Performance is rewarded but not measured everywhere

The report also makes it clear that salary is not only linked to volume or material value, but increasingly to performance evaluation and ability to manage. Where performance is systematically measured, incomes are significantly higher. Although savings, on-time delivery and supply security remain among the most important criteria, another aspect is particularly exciting. Although topics such as risk management, digitization and sustainability are rarely included in the assessment, they are associated with above-average income, particularly at management and CPO level.

This is precisely where the structural weakness of many purchasing organizations is evident. While direct material purchasing is often clearly managed, measured and prioritized, indirect procurement often remains fragmented, opaque and operationally overloaded. One-off requirements, special purchases and decentralized processes cause a great deal of effort, tie up resources and yet barely provide reliable key figures. As a result, a relevant part of purchasing eludes precisely those performance dimensions that, according to the salary report, are increasingly deciding on appreciation and compensation.

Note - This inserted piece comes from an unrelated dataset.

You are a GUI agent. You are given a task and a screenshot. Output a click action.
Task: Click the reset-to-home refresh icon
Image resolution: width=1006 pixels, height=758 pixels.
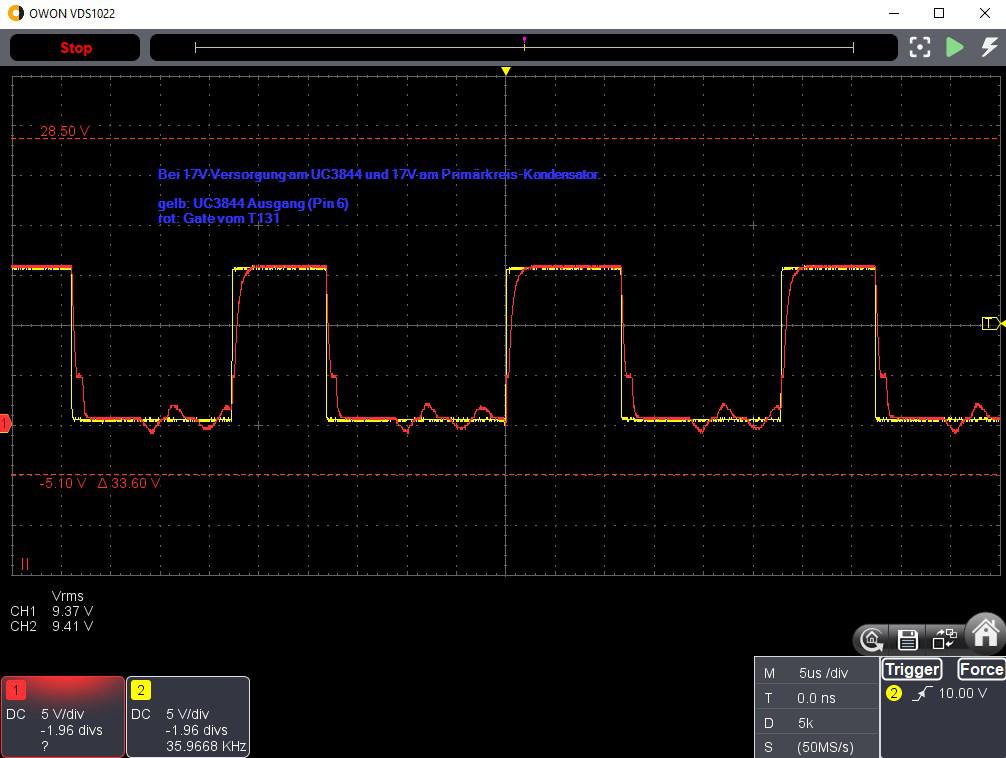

Indirect procurement as a career and value lever

For buyers, this means that anyone who continues to treat indirect procurement as an administrative accessory is wasting potential both for the company and for their own role. This is because indirect procurement is predestined to highlight precisely those topics that correlate with higher incomes in the report, including transparency, risk reduction, process stability and digitalization.

This is where Pedlar comes in. With a structured 1-Creditor Model, Pedlar bundles one-time requirements and special purchases via a central, audited structure. This not only reduces operational costs in purchasing, but also creates reliable data, clear responsibilities and measurable effects on compliance, delivery reliability and process efficiency for the first time. Indirect procurement becomes controllable and therefore assessable.

For purchasing managers and CPOs, this is crucial. Because the salary report clearly shows that income rises where performance is visible. Anyone who reduces risks, standardizes processes and consistently implements them not only increases efficiency, but also the strategic relevance of purchasing. Indirect procurement offers enormous leverage potential for this, which has often been underestimated so far.

The 2025 salary report is therefore more than a collection of figures. It is a signal. Purchasing is moving away from pure cost responsibility towards measurable value contribution. Companies that structure their indirect procurement create the conditions for this. And buyers who actively shape this area are positioning themselves exactly where the purchasing of the future will be rewarded.